UPDATES:CHOLESTEROL: A RED HERRING

High cholesterol is accepted by virtually everyone as a passport to a heart attack. Doctors have also suspected that low cholesterol is linked to other dangerous conditions, such as cancer, stroke and liver disease.


But a major new study indicates that cholesterol levels could be one of the great medical red herrings of the century.


Researchers have discovered that neither high or low cholesterol levels seem to have any bearing on the major illnesses, including heart disease and cancer.


The discovery, based on the analysis of 1,954 deaths among a group of 7,000 middle-aged men in Hawaii, all of Japanese descent, could have severe ramifications throughout the health and drug industry.

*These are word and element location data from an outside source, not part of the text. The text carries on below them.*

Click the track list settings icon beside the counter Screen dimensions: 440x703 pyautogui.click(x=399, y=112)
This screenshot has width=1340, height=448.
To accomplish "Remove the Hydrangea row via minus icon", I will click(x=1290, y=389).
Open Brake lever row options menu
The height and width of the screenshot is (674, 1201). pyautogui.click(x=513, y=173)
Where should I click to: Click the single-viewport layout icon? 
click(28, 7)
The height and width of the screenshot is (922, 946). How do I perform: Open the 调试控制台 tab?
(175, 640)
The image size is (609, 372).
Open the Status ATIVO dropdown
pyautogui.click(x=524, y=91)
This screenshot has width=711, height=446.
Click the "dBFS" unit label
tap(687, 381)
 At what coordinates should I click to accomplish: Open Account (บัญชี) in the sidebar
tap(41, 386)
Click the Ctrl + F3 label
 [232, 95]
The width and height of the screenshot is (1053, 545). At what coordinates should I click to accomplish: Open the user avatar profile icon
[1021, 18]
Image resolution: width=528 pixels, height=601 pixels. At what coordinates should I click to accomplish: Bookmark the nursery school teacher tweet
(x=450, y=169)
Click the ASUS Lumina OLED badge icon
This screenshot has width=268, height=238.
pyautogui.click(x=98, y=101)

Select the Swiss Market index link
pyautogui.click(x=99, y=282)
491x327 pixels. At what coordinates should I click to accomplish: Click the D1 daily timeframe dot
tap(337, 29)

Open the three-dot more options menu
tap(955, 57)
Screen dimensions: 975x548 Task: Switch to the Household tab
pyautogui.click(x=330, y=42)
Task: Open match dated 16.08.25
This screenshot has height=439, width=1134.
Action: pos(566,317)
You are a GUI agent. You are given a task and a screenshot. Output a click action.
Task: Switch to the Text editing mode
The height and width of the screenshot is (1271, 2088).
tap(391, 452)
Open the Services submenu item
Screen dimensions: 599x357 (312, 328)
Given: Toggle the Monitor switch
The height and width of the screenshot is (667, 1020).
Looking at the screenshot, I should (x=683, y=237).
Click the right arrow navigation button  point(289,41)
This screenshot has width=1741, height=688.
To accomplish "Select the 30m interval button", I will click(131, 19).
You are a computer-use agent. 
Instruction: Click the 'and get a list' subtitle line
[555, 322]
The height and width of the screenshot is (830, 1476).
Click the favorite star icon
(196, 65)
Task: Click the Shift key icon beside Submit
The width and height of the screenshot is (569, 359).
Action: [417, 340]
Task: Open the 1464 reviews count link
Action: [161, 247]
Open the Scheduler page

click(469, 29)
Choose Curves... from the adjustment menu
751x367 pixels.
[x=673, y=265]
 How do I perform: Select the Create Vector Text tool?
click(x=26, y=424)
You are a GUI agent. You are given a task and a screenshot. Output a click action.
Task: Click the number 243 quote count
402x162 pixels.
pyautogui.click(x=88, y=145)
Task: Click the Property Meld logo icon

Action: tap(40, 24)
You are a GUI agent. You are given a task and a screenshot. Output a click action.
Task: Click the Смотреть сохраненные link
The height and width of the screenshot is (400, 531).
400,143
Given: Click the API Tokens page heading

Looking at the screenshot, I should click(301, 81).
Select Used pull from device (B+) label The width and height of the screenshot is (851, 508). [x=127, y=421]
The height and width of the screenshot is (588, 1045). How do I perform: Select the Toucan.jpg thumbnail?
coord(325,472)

Researchers from the University of Southern California said that early deaths were caused all the time by other risk factors. They have not discounted the possible link between cholesterol levels and smoking, alcohol and untreated high blood pressure, however. If you do not smoke, drink excessively or suffer from high blood pressure, you do not have to worry about your cholesterol levels, they suggest (JAMA, June 28, 1995).


This may be particularly distressing news for the relatives of those people who committed suicide after deliberately lowering their cholesterol levels to avoid a heart condition.


Research from Italy has confirmed earlier observations that low cholesterol levels tend to make people suicidal. Researchers from the St Anna Hospital in Corso studied the blood levels of 331 people who had attempted suicide, against 331 had not harmed themselves. In virtually all cases, the suicide group had lower levels of cholesterol close to the time they tried to kill themselves (BMJ, June 24, 1995).


If cholesterol is not the problem, perhaps melatonin is. Doctors from the University of Vienna have discovered that people with a heart problem tend to produce lower amounts of the hormone at night. Normally, healthy people release melatonin while sleeping, which tends to stop or slow the activity of the endocrine glands. These glands affect growth and metabolism (The Lancet, 1995; 345: 1408).